In R, the transformation can be achieved by combining the ^
operator inside mutate
. For example, we might use something like…
<- mutate(mydata, sqr_x = x^2) mydata
…where mydata
is again the name of hypothetical data frame containing the data.
22.5.5 Situations which cannot be dealt with by transformations
There are some situations where no transformation will get round the fact that the data are problematic. Two in particular are worth noting:
- Dissimilar distribution shapes: If two or more subsets of the data exhibit very different problems, then a transformation that corrects one subset ends up distorting the other(s). For example, this occurs when the response variable is strongly right-skewed in one treatment group but strongly left-skewed in another.
- Samples with many exactly equal values: When the response variable takes a limited set of values (e.g. small integers), there will be many identical values. Non-normality then results from groups of identical values forming particular ‘peaks’. This cannot be corrected by transformation since equal values will still be equal after transformation!
Why is it OK to transform a response variable?
Changing the response variable by transformation alters the results of a statistical test. Isn’t this a bit dodgy? The key thing to realise is that the scales on which we measure things are, to some extent, arbitrary. Transforming data to a different scale replaces one arbitrary scale with another. The transformations we have discussed don’t alter the ordering of data points relative to each other—they only alter the gaps between them (that is the critical point). In some cases, this rescaling can make the data more amenable to study, analysis or interpretation.

**Entries shown**
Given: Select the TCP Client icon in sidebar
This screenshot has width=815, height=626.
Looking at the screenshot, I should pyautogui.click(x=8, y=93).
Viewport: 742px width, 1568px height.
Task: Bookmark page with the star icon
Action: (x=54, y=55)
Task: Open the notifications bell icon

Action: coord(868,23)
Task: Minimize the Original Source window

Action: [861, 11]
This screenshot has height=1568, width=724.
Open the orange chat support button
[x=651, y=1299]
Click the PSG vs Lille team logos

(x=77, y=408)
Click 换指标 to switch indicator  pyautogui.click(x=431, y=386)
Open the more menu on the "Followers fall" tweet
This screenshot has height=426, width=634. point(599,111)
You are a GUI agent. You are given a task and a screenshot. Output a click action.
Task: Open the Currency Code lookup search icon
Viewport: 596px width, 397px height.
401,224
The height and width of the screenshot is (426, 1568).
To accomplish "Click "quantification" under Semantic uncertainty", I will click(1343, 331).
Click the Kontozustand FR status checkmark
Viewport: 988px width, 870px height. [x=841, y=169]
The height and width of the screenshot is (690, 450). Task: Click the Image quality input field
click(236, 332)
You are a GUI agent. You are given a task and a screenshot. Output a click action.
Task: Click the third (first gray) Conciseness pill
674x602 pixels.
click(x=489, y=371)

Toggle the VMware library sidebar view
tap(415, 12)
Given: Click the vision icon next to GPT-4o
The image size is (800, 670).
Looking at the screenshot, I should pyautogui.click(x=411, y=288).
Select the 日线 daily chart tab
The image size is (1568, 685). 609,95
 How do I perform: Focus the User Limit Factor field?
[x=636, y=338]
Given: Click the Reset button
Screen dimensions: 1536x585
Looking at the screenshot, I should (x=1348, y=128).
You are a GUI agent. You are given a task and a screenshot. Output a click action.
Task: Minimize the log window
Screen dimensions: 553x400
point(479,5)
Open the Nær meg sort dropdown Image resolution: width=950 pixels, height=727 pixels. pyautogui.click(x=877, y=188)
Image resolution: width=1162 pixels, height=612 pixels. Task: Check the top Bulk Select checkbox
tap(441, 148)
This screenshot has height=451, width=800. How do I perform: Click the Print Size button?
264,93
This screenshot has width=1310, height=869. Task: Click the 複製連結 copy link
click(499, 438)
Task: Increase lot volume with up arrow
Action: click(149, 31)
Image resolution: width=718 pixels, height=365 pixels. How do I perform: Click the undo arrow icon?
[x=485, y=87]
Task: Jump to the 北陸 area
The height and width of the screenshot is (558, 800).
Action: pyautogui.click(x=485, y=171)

**Task list**
**A.** Answer these questions from the passage on data transformations, one line each:
(i) What example does it give of dissimilar distribution shapes between treatment groups?
(ii) Why can non-normality from many identical values not be corrected by transformation?
(iii) What do the discussed transformations leave unchanged, and what do they alter?
**B.** Rewrite the paragraph in the passage on data transformations that begins "Changing the response variable by transformation" more briefly, keeping its main facts.
**C.** Reproduce the part of the passage on data transformations starting at "Why is it OK" and ending at "analysis or interpretation.".

**Solutions per task**
**A.**
(i) The response variable is strongly right-skewed in one treatment group but strongly left-skewed in another.
(ii) Equal values will still be equal after transformation.
(iii) They leave the ordering of data points relative to each other unchanged and alter only the gaps between them.

**B.** Transforming a response variable changes the results of a statistical test. This is acceptable because measurement scales are partly arbitrary, so a transformation only replaces one arbitrary scale with another. The transformations discussed keep the data points in the same order and change only the gaps between them. This rescaling can sometimes make the data easier to study, analyze or interpret.

**C.**
Why is it OK to transform a response variable?
Changing the response variable by transformation alters the results of a statistical test. Isn’t this a bit dodgy? The key thing to realise is that the scales on which we measure things are, to some extent, arbitrary. Transforming data to a different scale replaces one arbitrary scale with another. The transformations we have discussed don’t alter the ordering of data points relative to each other—they only alter the gaps between them (that is the critical point). In some cases, this rescaling can make the data more amenable to study, analysis or interpretation.